甘く喘ぎだした私をみて、教授は笑ってる。
「蕩けそうだな……」
「なに、が……ッ?」
教授の愛撫(っていうんだろうか)に、言葉にならない私。
「いや………」
低く、甘い……まるで濃厚なチョコレートみたいな声で教授が囁く。文字通り蕩けそうになっているのは私なので、教授は私のことを言ったのかもしれない。
教授は私の喉に軽くキスをすると、頭を撫でてくる。私はとても心地よくて……ふわふわする気持ちのまま、教授に凭れかかった。
「…レイ?」
「んー……なぁに?セブルス」
教授の声がいつもより身体に響く。密着してるからだよね。
「我輩に用があったのではないのかね?」
教授の言葉に、私は思い出した。本来の、目的を。
「えっと…用っていうかなんていうか…」
「なんていうか…?」
「あの…そのぅ……」
「なんだ?」
「あの…あのね…?」
「レイ……そんなにモジモジばかりしていたら……無理やり言わすぞ?」
教授の目が妖しく光った。
まっずいそれは大変!私は慌てて教授に言うことにする。なんか…改めて言うとなると緊張しちゃってさ。いくら恋人同士とはいえ、緊張するんですよこういう事は。
「そ、そんなことしないで!言うってばぁ…」
「クックッ……さぁ、レイ……」
「んと……今日は、バレンタインだから…これ…セブルスに!」
一緒に飲もうよ!と言って差し出したマグカップを、反射的に受け取った教授は目が点になっていた。
「なんだこれは…」
「チョコレートドリンクですよ?セブルス…飲んだことないの?」
私の言葉に教授は言ってきた。
「飲んだことはあるが…コレはなんだ?」
教授が不思議な顔をしているのは、ドリンクに浮いているあるモノだったりする。
教授…もしかして知らない……?
「それはマシュマロですよ?セブルス、食べたことないの?」
「いや、そんなことはないが…何故飲み物の中にそんなものを入れるのだ…?」
え〜嘘!外人さんの方がこうやってよく食べるってミアに聞いたのに。教授は知らないのだろうか。
「こうやって食べる方法もあるんですよ?」
私の言葉を聞き、教授の眉間には盛大なシワが。わわ、どうしちゃったのぉ〜?
「……どうやって?」
それからしばらくの間、チョコレートマシュマロの飲み方について、教授に質問されまくる私がいたのでした。
「飲むときに邪魔にならんのかね?」
「そのためにスプーンが付いてるでしょ。
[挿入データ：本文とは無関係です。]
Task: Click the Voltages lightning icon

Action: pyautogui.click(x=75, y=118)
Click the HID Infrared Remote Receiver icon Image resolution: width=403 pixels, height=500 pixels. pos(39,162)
それを使ってこうやって――」
「ほう、なるほど。だが一緒にカップに入れる理由がわからん」
「だってこうやって食べたほうがおいしいんだもん」
「最初にマシュマロを口に入れてからドリンクを飲めばよいではないか」
「……そういう方法もアリだけど、こうやってドリンクにマシュマロを浮かせると可愛いし、チョコの熱でマシュマロが溶けてくるから、そこを飲んでもおいしいでしょ?それにこうやって――」
「なるほど、スプーンを使ってマシュマロを沈めるのか。しかし――」
「最後まで聞いて!こうやって押し込んで、マシュマロを早く溶かしたり、スプーンですくって食べてもいいし、食べ方の決まりなんて無いの!!」
「決まりは無いのかね?」
「無いってば」
「そうか………」
手作りのマシュマロをあつあつのチョコレートドリンクに落として、二人寄り添いながら迎えるバレンタイン。
マシュマロの食べ方を知らない教授に少し胸が痛む。こういうことは、普通自分の親とか兄弟とか、友人とかから習っているかと思うんだけど。でもそんなこと関係ないもんね。だって…食べ方はこれから習えばいいもの。
そんな普通の幸せを、さりげなくだけど沢山…沢山教えてあげたい。
愛するあなたに……。
「どうかしたかね?じっと見つめて……」
不思議そうな教授に、私は微笑む。
「なんでもない!セブルスがすっごく格好良いから、見てただけ……」
「な…っ……ば…っ………」
「ほら…もっとマシュマロ入れる?」
「………ああ」
可愛いハート型のマシュマロをカップに一つ、ポトリと落とす。
一粒一粒に愛を込めて作ったマシュマロなんだよ?
もっともっと、私を好きになってくれるようにおまじないをかけながら作ったんだから。
溶けたマシュマロをドリンクと一緒に飲んだ教授が、カップを見つめながら呟いた。
「これは…なかなか…」
「でしょ〜?」
二人でじゃれ合いながら飲んだチョコレートドリンクは、どんなお菓子よりも甘くて、そして美味しかったのでした。